Task objective >> A complete answer includes every line below with the word "agent".

= Beginning of Section =

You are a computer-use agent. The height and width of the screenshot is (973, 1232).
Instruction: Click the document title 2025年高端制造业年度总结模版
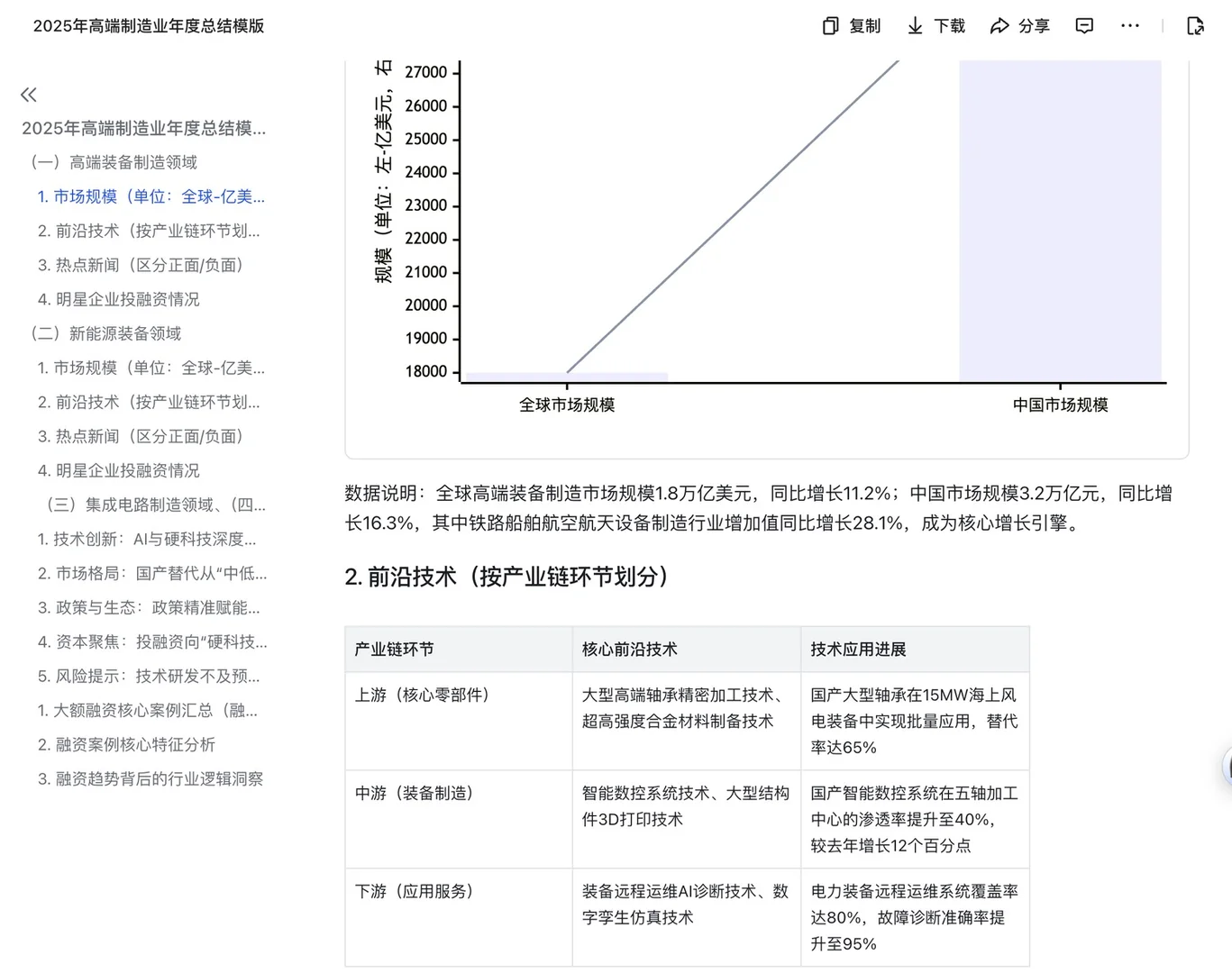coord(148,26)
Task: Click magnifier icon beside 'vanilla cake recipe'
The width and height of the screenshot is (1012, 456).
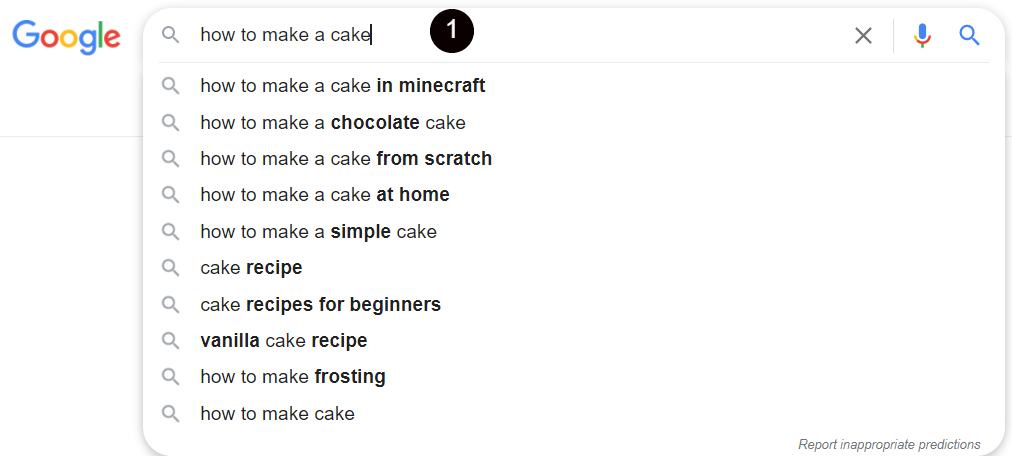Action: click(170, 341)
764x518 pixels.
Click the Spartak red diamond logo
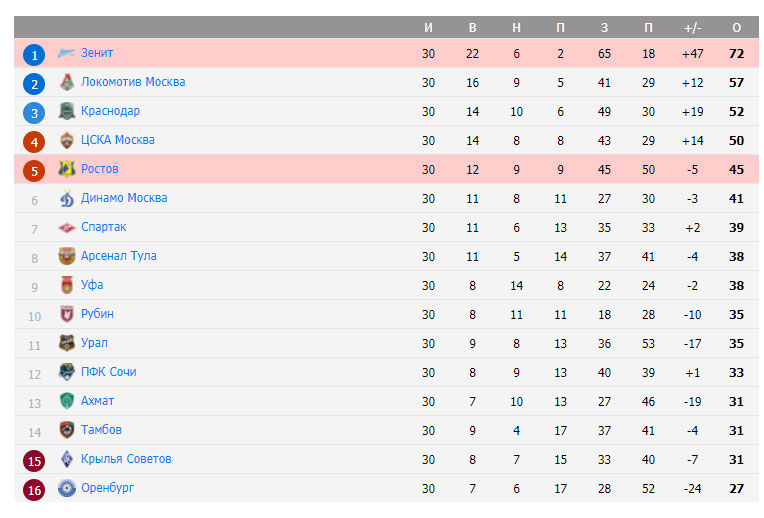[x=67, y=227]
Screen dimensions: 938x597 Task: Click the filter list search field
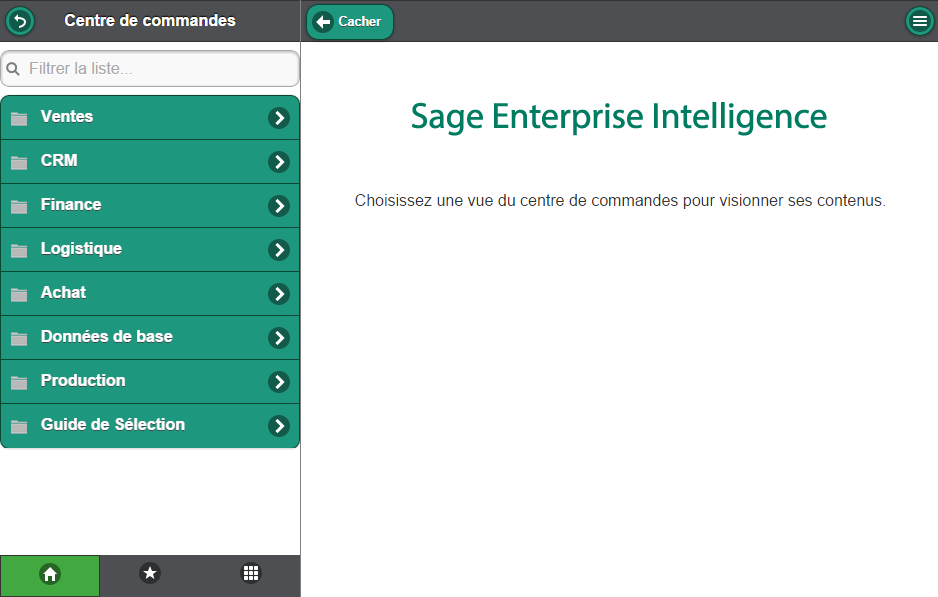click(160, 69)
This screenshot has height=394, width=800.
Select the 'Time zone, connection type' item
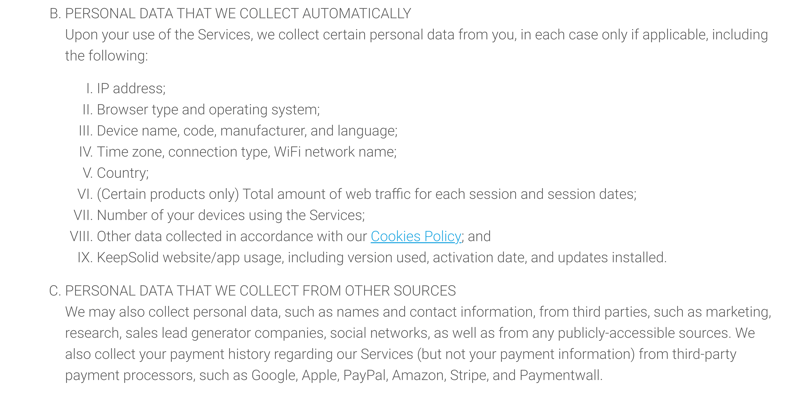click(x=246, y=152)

= End of Section =
= Beginning of Section =

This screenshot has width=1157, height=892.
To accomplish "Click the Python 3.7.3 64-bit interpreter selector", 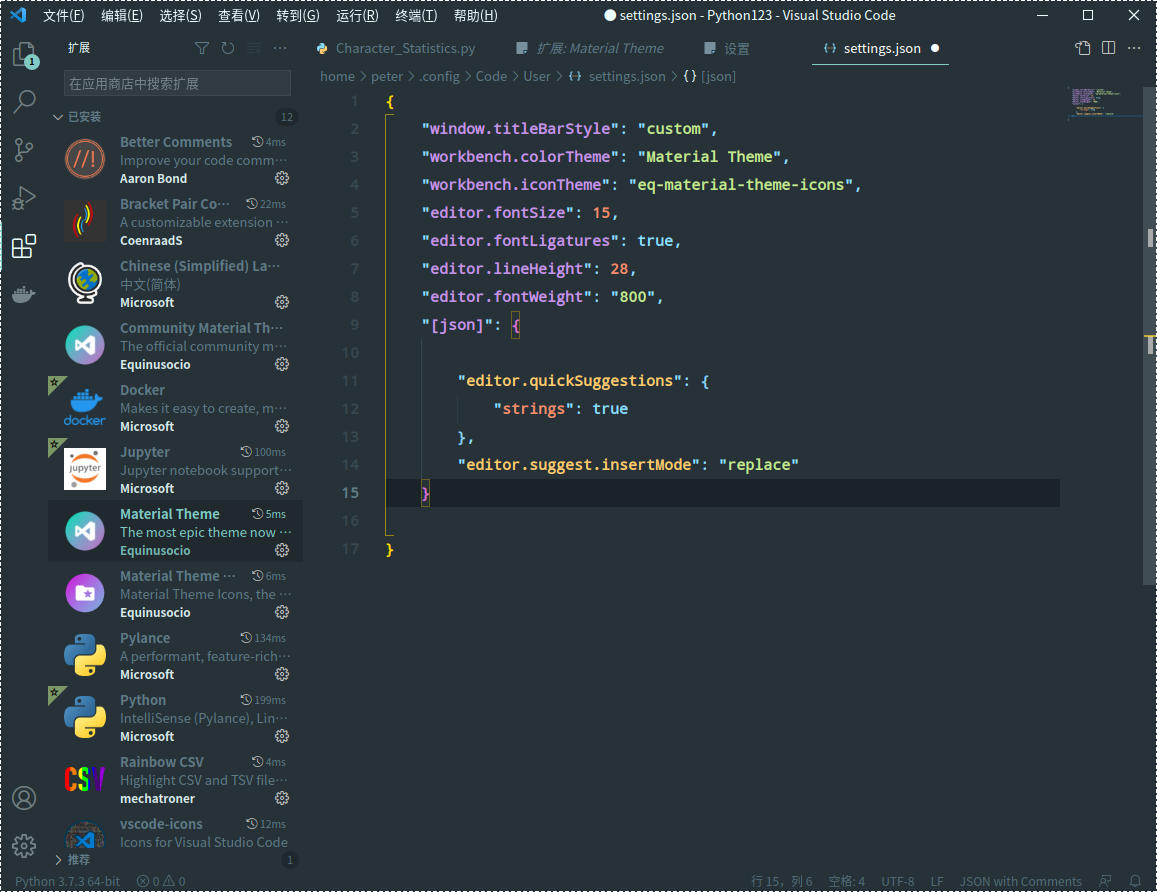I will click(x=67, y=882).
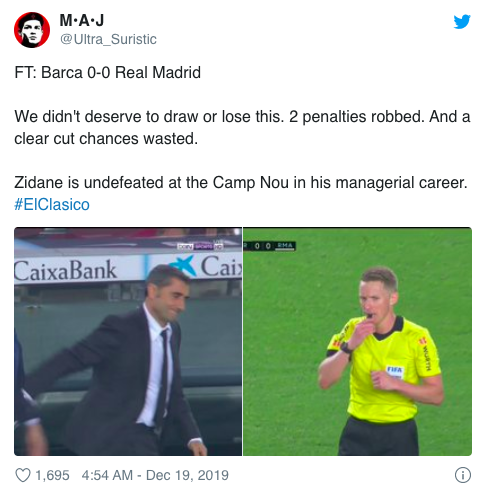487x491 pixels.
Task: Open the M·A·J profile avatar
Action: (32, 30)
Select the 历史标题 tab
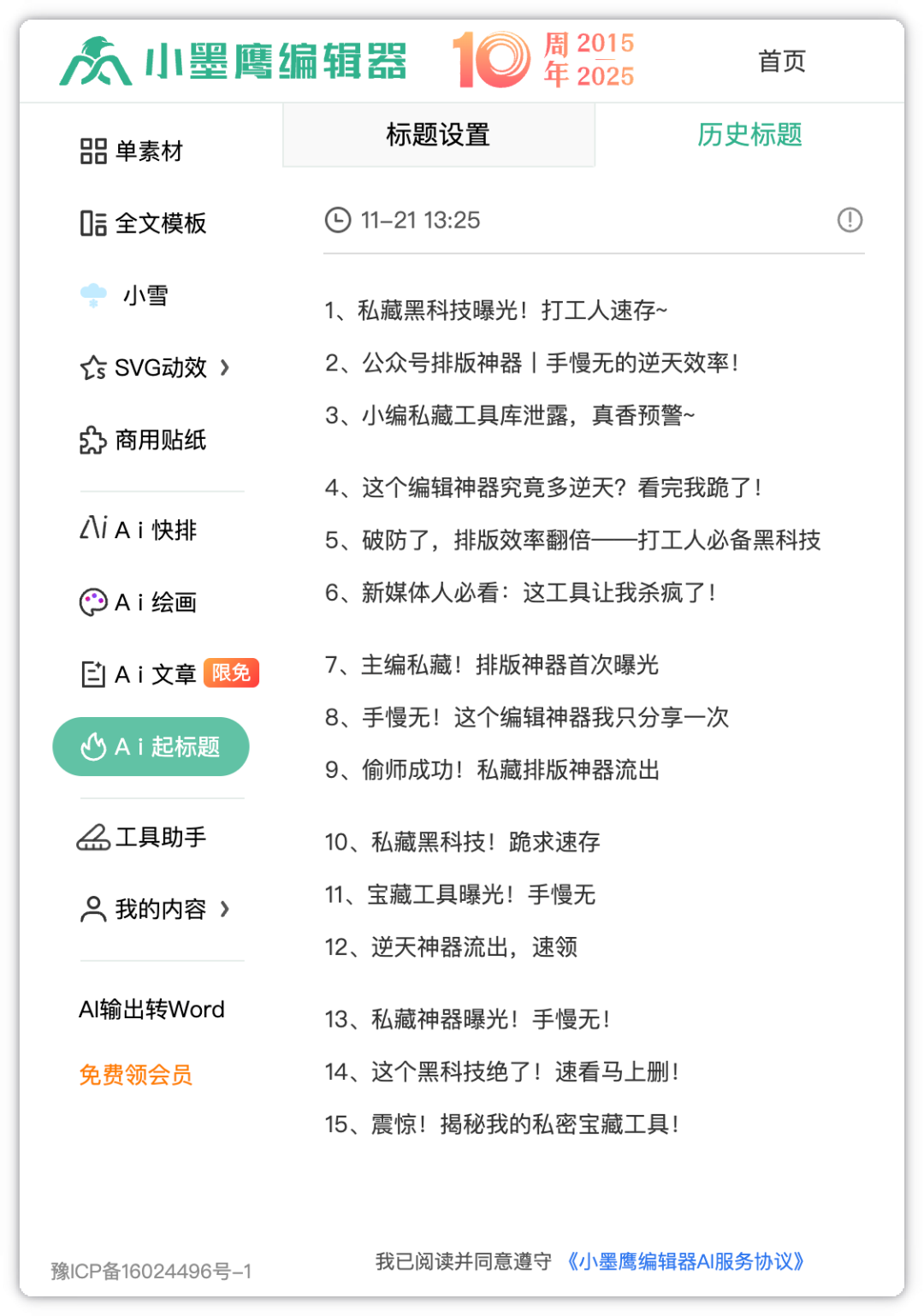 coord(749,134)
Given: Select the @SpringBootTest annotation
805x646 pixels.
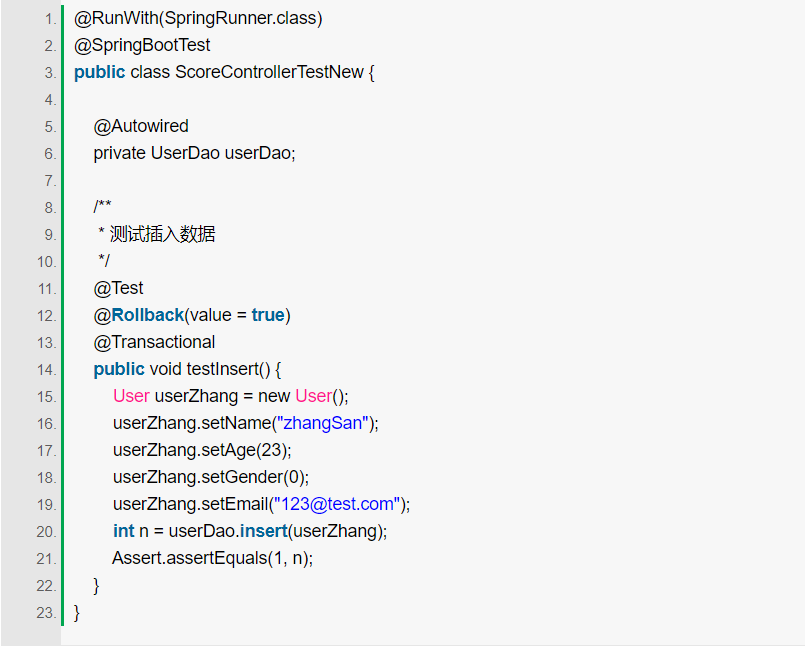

= End of Section =
= Beginning of Section =

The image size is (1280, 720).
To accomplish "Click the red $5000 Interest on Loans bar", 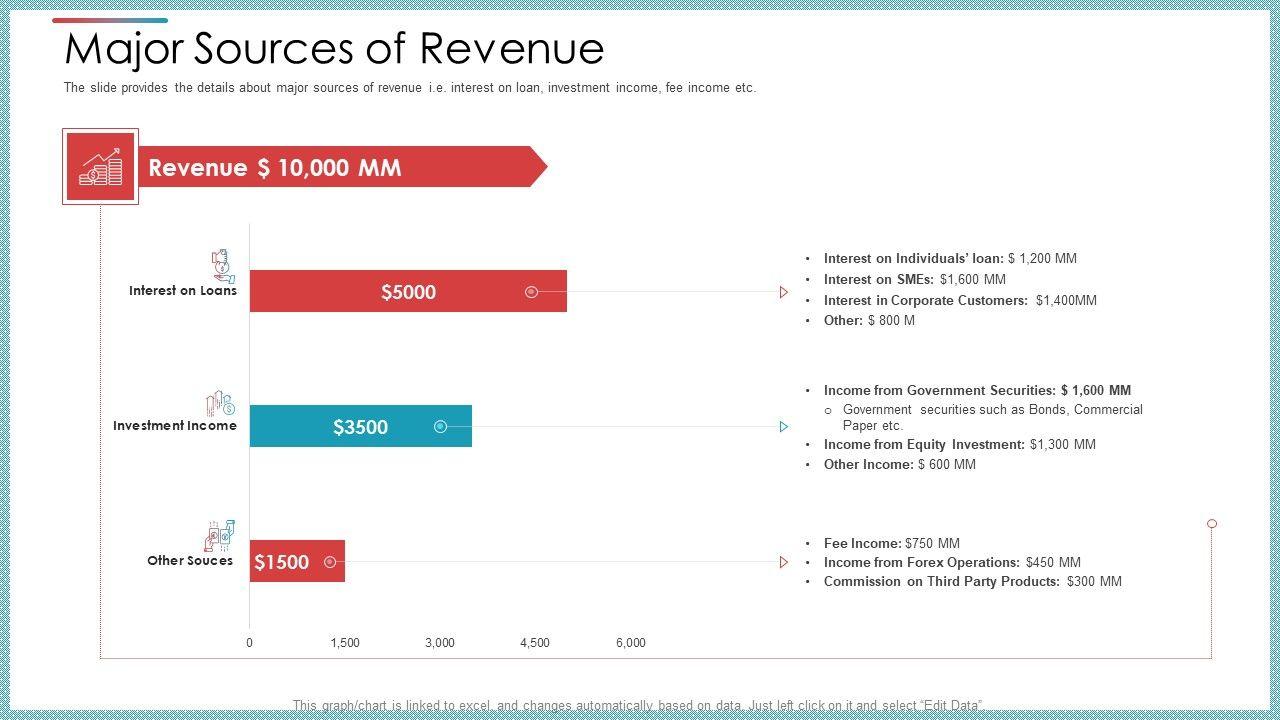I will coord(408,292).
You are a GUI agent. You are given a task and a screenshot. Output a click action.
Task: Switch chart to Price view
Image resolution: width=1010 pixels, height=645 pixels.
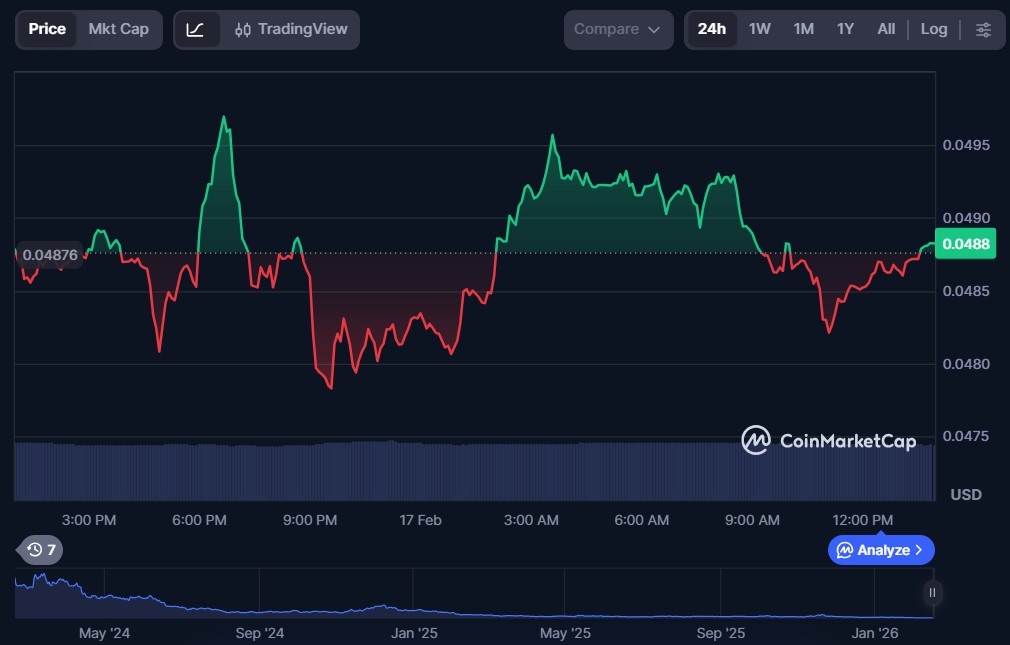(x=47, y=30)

= End of Section =

Task output >>
You are a computer-use agent. The height and width of the screenshot is (973, 1232).
You are a GUI agent. You are given a task and a screenshot. Output a click action.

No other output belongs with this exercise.